A río revuelto ganancia de pecadores. Francisco de Asís, el consorte sin suerte, decidió aprovechar la ocasión para vengarse de la cornucopia. Quería que Isabel fuera declarada incapaz para reinar y su descendencia anulada. Ideó presentarse en Palacio para sorprender a su esposa en plena y solaz intimidad con el brioso Puigmoltó. Quería hacer una pillada en toda regla y sacar rendimiento, quizá un chantaje o una abdicación. Con este propósito Francisco se presentó con su nuevo ayudante, el general Antonio Urbiztondo. El militar tenía más medallas que pelos. Entrado en carnes, disimulaba tan mal su calvicie con una cortinilla como su absolutismo con su juramento de lealtad constitucional. Narváez, avisado de la presencia molesta, acudió con su ayudante de campo, Joaquín Ossorio y Silva, marqués de Arenales.
Señalamiento con el dedo
Francisco quiso entrar en los aposentos de Isabel, a la que creía yaciendo con Puigmoltó en esos momentos. Cuando el rey y Urbiztondo iban a forzar la puerta para tener testimonio visual del adulterio, señalar con el dedo y proceder al chantaje, aparecieron Narváez y Ossorio. Intercambiaron palabras, luego insultos, y finalmente empujones. La antesala de la reina parecía una taberna de madrugada tras la hora feliz. Urbiztondo desenvainó su espada, y lo mismo hicieron los paladines de la reina concupiscente.
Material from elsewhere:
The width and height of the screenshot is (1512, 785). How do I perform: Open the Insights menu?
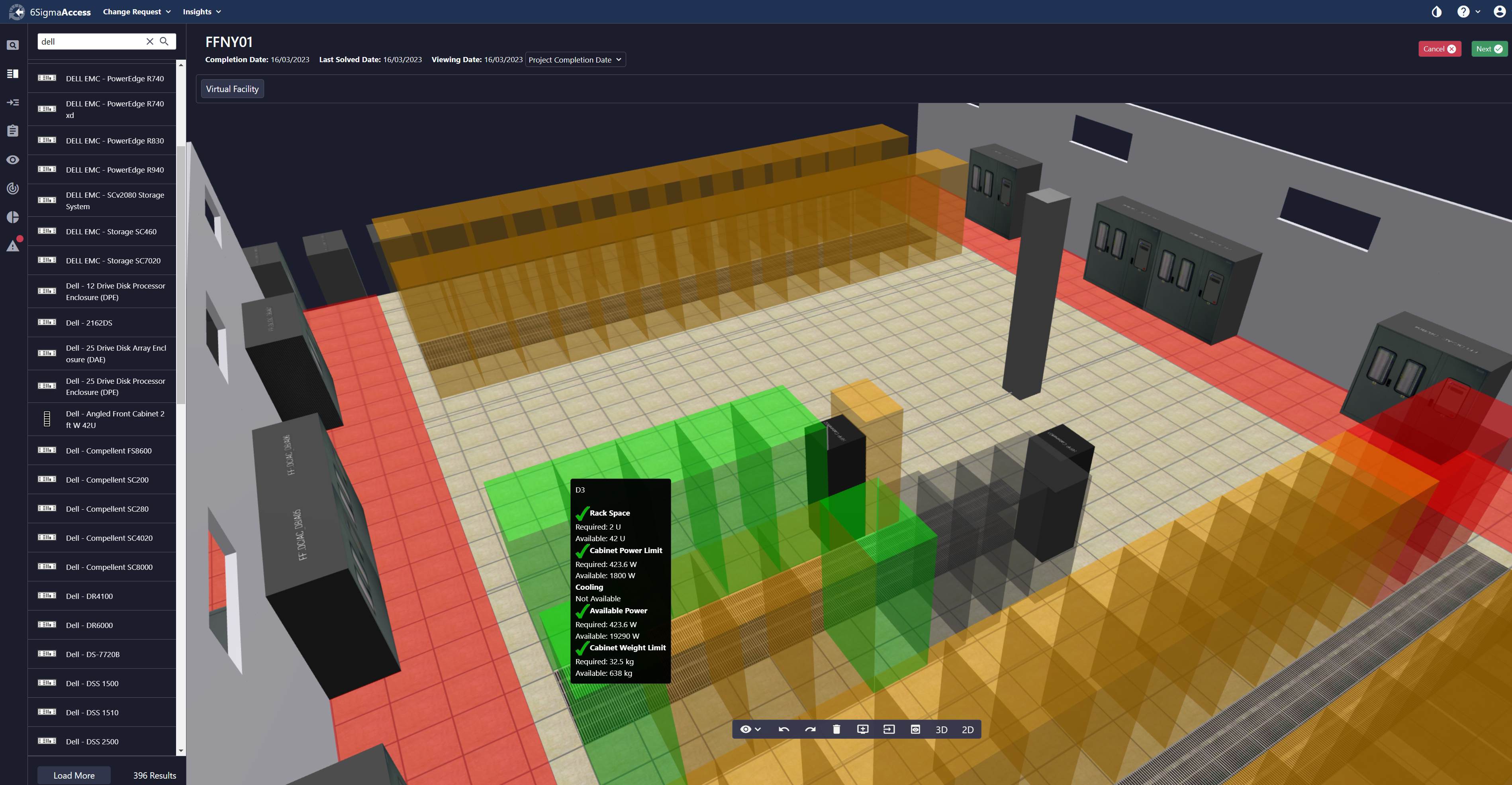click(x=199, y=11)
La situación recordaba a una trapisonda novelesca de Dumas.
El tañido de las armas chocando resonó como las vigas de la casa de los Usher en el cuento de Edgar Allan Poe. En cualquier momento podía aparecer la reina de blanco asustando a todos. No ocurrió y los mozos siguieron batallando. Urbiztondo asestó una estocada mortal a Ossorio, y mientras el acero descansaba en el cuerpo del marqués, Narváez contestó con un sablazo fatídico al ayudante del rey Francisco, que observó todo escondido detrás de una cortina. Los dos cuerpos sin vida quedaron ahí tirados, como en un drama de Shakespeare.
La Prensa del momento afirmó que fueron muertes «naturales», naturalmente. De Urbiztondo se dijo que falleció tras una «corta enfermedad que comenzó por calenturas gástricas y degeneró en pulmonía con complicación al hígado». De Joaquín Ossorio anunciaron que era el resultado de una enfermedad repentina. Y tanto. No hubo autopsia y nadie inició ningún procedimiento. La Historia es así.